A capa do disco 'Everything Is Love'. A Mona Lisa, desfocada ao fundo, atua como coadjuvante de um ato, ao mesmo tempo, sensível e extremamente político

Beyoncé e Jay-Z ainda parecem tensionar, de certa forma, sua própria condição como artistas nesse sistema da arte, tão cheio de contradições, tão difícil de definir e que aparentemente ainda prefere se manter distante de manifestações artísticas que nascem de fenômenos midiáticos de massa – por mais que Andy Warhol tenha colocado esse tema em debate na década de 1960. Com esse clipe, o casal Carter parece questionar também o que, de fato, significa ser artista na contemporaneidade. Qual é o espaço de artistas da indústria cultural na(s) história(s) que a historiografia da arte contará de agora em diante? Ainda faz sentido considerá-los como produtos descartáveis e de entretenimento, diante da inegável influência deles em nossa cultura?

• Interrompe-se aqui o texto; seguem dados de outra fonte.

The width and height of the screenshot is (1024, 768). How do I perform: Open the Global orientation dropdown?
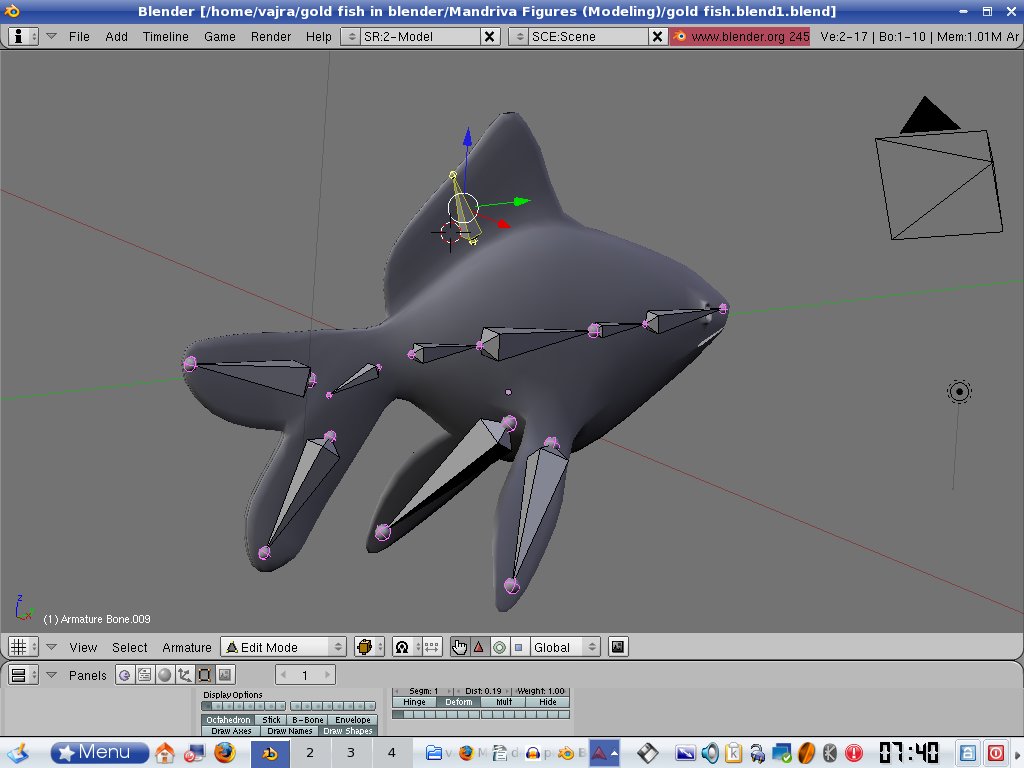click(x=565, y=647)
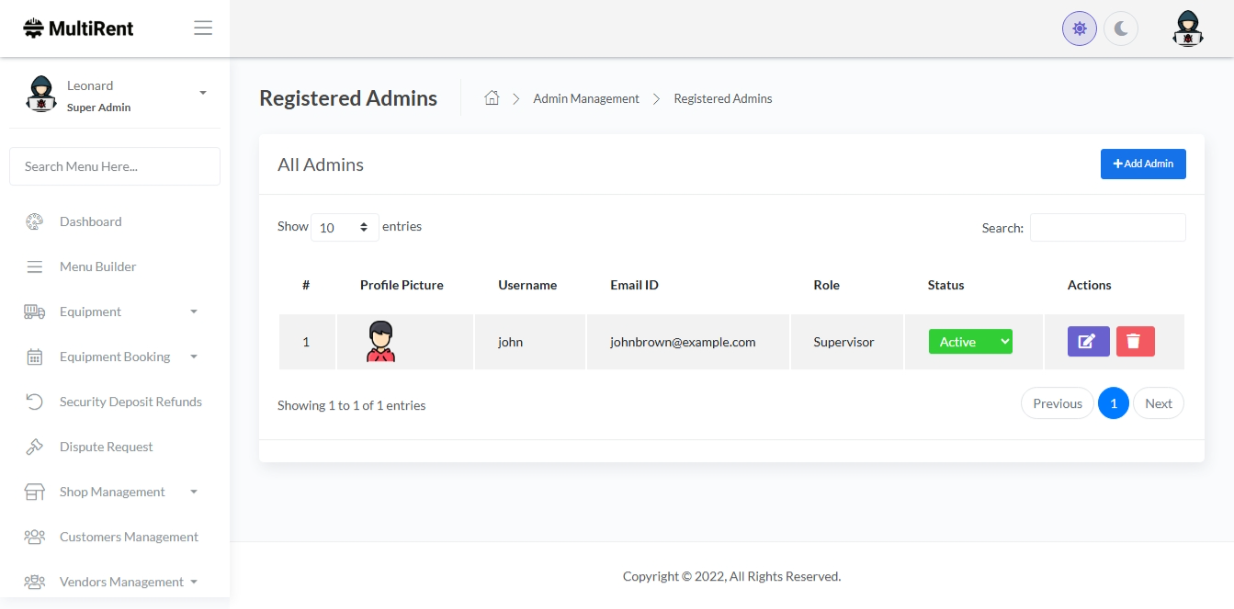Screen dimensions: 1234x609
Task: Click the Add Admin button
Action: point(1143,164)
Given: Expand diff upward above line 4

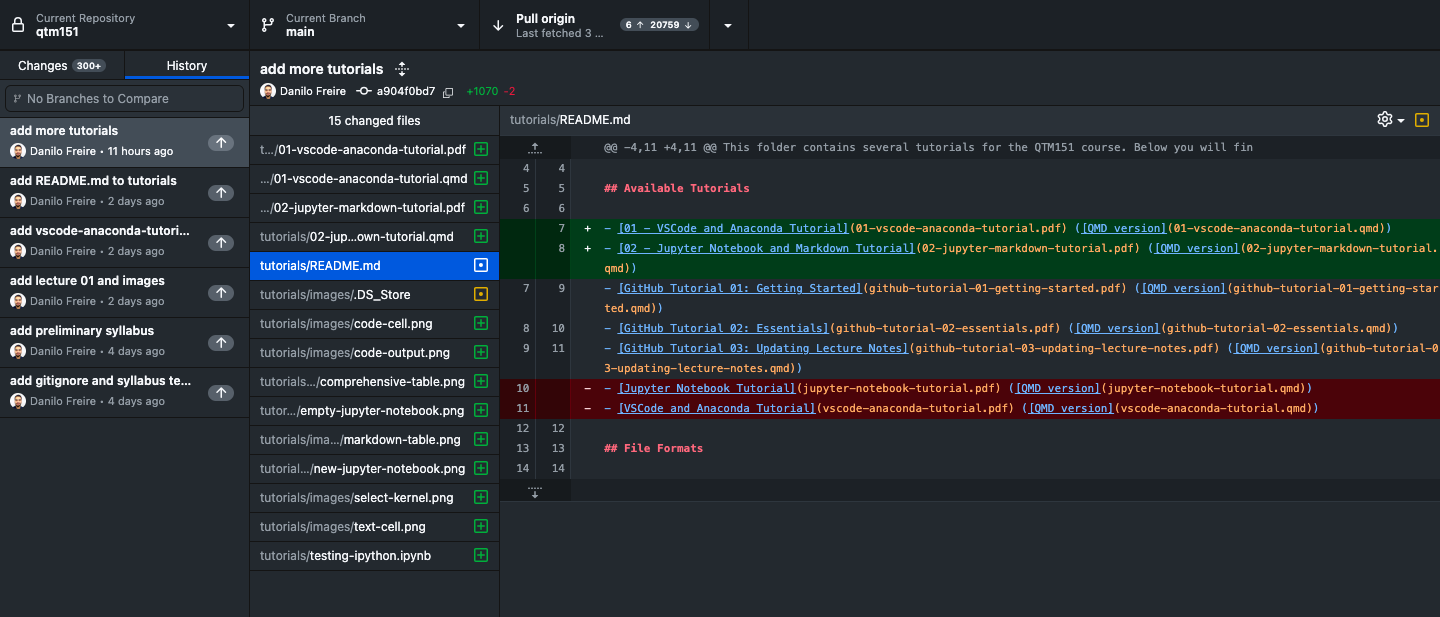Looking at the screenshot, I should 535,148.
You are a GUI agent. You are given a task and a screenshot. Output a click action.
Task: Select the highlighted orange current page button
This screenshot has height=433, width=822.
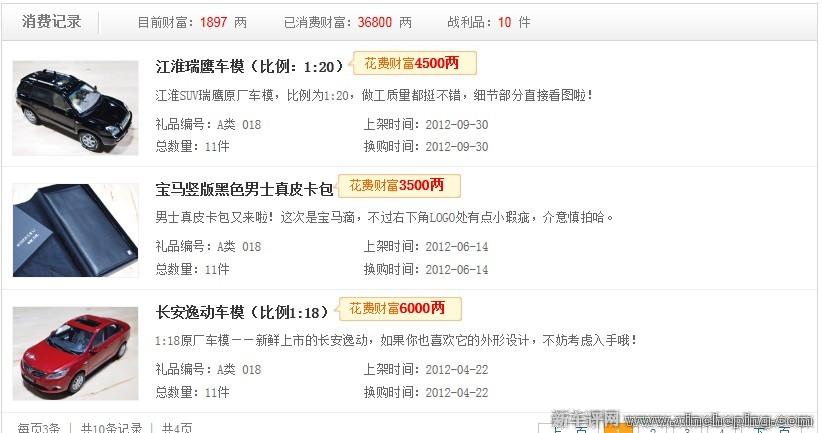(619, 428)
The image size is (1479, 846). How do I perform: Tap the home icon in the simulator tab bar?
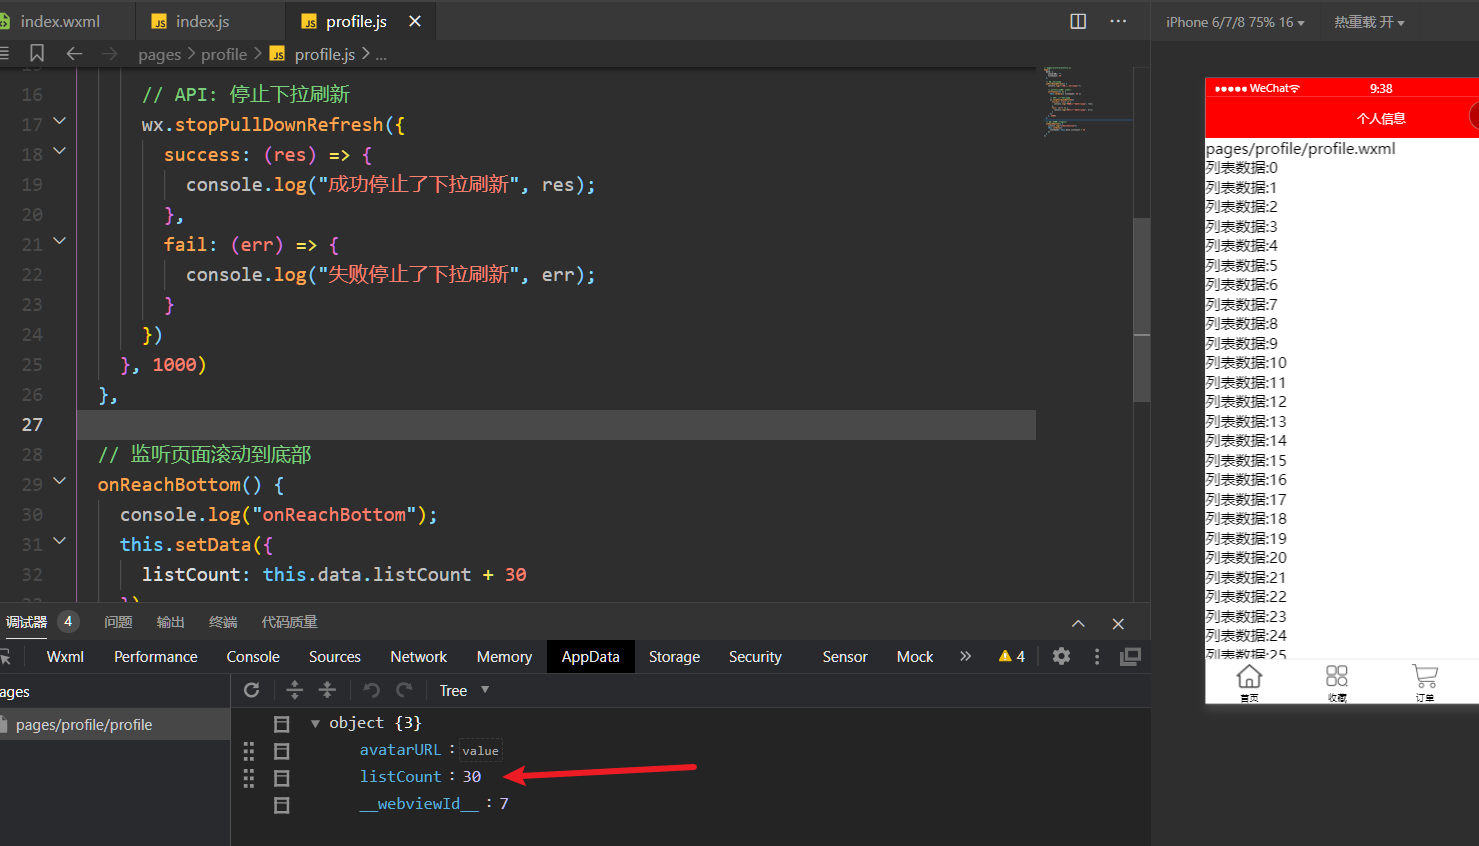click(x=1249, y=680)
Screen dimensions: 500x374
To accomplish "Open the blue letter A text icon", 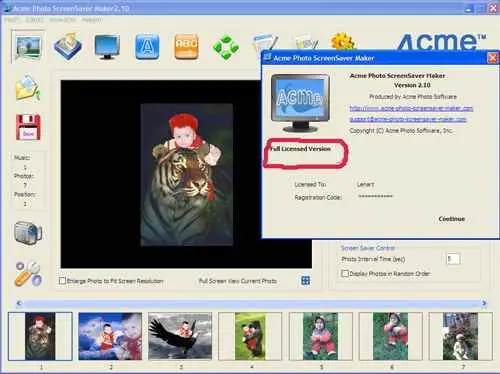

  Os Carters posicionados no Louvre, entre os grandes nomes da história da arte. Há espaço para artistas como eles no museu?

Os Carters posicionados no Louvre, entre os grandes nomes da história da arte. Há espaço para artistas como eles no museu?

Parece um equívoco negligenciar a potencialidade da crítica feita pelos Carters e as centenas de milhões de visualizações que esse clipe pode atingir em poucos meses. Poucas obras de arte contemporânea - mesmo as mais questionadoras - têm a chance de obter tamanha visibilidade e impacto cultural.

No clipe, ambos sabem se impor e se fazer caber no Louvre, entre os grandes nomes da história da arte. Até arrisco dizer que pretendem se colocar em pé de igualdade com Leonardo da Vinci, no sentido de que também são capazes de formatar um discurso poético capaz de reverberar globalmente, semelhante à notoriedade que Da Vinci ou Michelangelo obtiveram ainda em vida na Europa do século XVI (claro, sem ignorar as devidas proporções e as diferentes competências).

  Em diversos momentos do clipe, Beyoncé faz referência à cultura negra, enchendo o Louvre de negritude. No vídeo, é possível ver também as raríssimas vezes em que personagens negros figuram nos quadros, geralmente em papeis de sujeição

Em diversos momentos do clipe, Beyoncé faz referência à cultura negra, enchendo o Louvre de negritude. No vídeo, é possível ver também as raríssimas vezes em que personagens negros figuram nos quadros, geralmente em papeis de sujeição

É poder demais que emana dessas imagens!!! E por mais que o casal pareça até um pouco prepotente no vídeo, precisamos admitir que eles têm condições suficientes de propor essa discussão no cerne da arte. Por isso, talvez ‘Apeshit’ seja um manifesto com a cara (e os meios) do século XXI.